# Help with Mad Kings Banquet Act 1 Skill Challenge



## Primitive Screwhead (Mar 10, 2008)

My group has mad it to Bresk and we cut the session just as they got their rooms for the night. I had thought of doing the pre-audience prep via PBEM between sessions but have recently been inspired by the 4e thread on skill challenges to adapt the mechanic for this game.

Please sblock anything that might be spoilerish as a few of my players lurk here sometimes....

I am looking for some ideas on what sort of options to use.

*This is not the exact 4e ruling, but how I intend on using the concept...*
A skill challenge is an 'encounter' in which the characters attempt various skill checks. THe group 'wins' by racking up a given number of successes before 'losing' by racking up a number of failures.

The players are given the scenario and choose what to try. A skill check is assigned and the player has the option to select easy, normal, or hard. Succeding at a hard check nets two successes. Failing an easy check nets two failures.

So my question to all y'all intelligent folks out there, what sorts of skill attempts do you think are valid, what should x number of successes provide the group, and what should x number of failures cause?

[sblock]
The obvious first is Knowledge: Nobility that can be used to determine which nobles support which faction

If the Rogue is there, Gather Info will be used but the options are pretty open on this depending on what sort of questions he asks.

With 6 players and 2 hours in game before curfew is called I plan on having up to 12 skill checks involved. 

As the group is 6th level, I plan on setting the DCs at:
Easy - 12
Normal - 16
Hard - 20
{thats 50% chance for a normal check at max cross class skill... does this look right?}
[/sblock]

Thanks in advance for the help. I hope to be able to turn this encounter into a good 'different' start to the session.


----------



## sirwmholder (Mar 10, 2008)

Wow, very cool idea...
[sblock]Though I'm not sold on the Players having the choice or an easy, normal or hard check... I seem to recall a 5 was the DC for an easy skill check in the DMG... even untrained.  I would probably set the normal DC as 15.  Success by 10 or more equals 2 successes and failure by 10 or more nets 2 failures.  Whichever side reaches the goal first determines the outcome.  You don't even have to balance the sides... for instance 10 successes would make the noble trust the PC's enough to reveal anything he may know... whereas 5 failures either offends him or gives him enough cause to walk away.  Give an obitrary +2 for good roleplaying and the heroes should still come out on top.

Since I haven't made it to that adventure yet... I can't help you with what skill checks to use.  Though I tend to treat Gather Information & Knowledge checks as small talk... Diplomacy & Intimidate as more detailed information.  As always a Sense Motive to counter a Bluff check though NPC's would rather say nothing than lie to Mercenaries... bad things tend to happen otherwise.[/sblock]Hope this helps more than hinders,
William Holder

EDIT: Added to advice


----------



## Primitive Screwhead (Mar 10, 2008)
++++++++++
Written tasks>
A. Answer these from the skill challenge thread:
(i) What DC does the first poster plan for a Hard check?
(ii) How many skill checks does the first poster plan to involve?
(iii) What DC does sirwmholder suggest for a normal check?
B. Return the part of the skill challenge thread between "Thanks in advance" and "out on top.", inclusive, word for word.
The entries come from a separate source.

Records provided>
++++++++++
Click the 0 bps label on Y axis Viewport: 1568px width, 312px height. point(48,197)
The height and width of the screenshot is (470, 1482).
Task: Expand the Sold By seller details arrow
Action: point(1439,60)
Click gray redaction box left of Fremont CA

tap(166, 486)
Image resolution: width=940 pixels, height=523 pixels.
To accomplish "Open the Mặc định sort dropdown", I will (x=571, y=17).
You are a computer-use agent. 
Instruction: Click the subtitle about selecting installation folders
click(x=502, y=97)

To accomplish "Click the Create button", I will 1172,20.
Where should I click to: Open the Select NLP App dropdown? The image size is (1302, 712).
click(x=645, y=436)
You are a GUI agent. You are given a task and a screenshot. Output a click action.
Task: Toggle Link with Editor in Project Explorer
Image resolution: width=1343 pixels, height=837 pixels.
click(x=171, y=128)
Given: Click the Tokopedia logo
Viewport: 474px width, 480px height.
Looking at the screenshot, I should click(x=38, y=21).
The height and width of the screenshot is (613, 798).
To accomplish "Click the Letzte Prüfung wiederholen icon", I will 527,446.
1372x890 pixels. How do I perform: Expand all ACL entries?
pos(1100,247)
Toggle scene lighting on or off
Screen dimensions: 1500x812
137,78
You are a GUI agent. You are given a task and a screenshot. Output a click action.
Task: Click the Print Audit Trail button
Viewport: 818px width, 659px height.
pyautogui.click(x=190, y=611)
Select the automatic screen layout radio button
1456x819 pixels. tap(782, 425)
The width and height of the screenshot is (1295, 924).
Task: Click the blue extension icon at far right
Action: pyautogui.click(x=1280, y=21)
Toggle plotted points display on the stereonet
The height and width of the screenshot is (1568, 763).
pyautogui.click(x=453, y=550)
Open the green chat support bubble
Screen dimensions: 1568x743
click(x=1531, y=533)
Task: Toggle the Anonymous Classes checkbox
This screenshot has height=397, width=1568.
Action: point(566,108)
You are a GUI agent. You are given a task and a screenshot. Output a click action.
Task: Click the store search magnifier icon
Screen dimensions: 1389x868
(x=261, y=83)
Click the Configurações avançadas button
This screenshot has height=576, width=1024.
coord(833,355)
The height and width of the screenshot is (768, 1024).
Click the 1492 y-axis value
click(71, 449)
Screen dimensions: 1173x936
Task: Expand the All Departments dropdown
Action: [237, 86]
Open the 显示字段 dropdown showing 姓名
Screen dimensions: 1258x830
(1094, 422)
++++++++++
Results by task>
A.
(i) 20
(ii) Up to 12
(iii) 15

B.
Thanks in advance for the help. I hope to be able to turn this encounter into a good 'different' start to the session.


----------



## sirwmholder (Mar 10, 2008)

Wow, very cool idea...
[sblock]Though I'm not sold on the Players having the choice or an easy, normal or hard check... I seem to recall a 5 was the DC for an easy skill check in the DMG... even untrained.  I would probably set the normal DC as 15.  Success by 10 or more equals 2 successes and failure by 10 or more nets 2 failures.  Whichever side reaches the goal first determines the outcome.  You don't even have to balance the sides... for instance 10 successes would make the noble trust the PC's enough to reveal anything he may know... whereas 5 failures either offends him or gives him enough cause to walk away.  Give an obitrary +2 for good roleplaying and the heroes should still come out on top.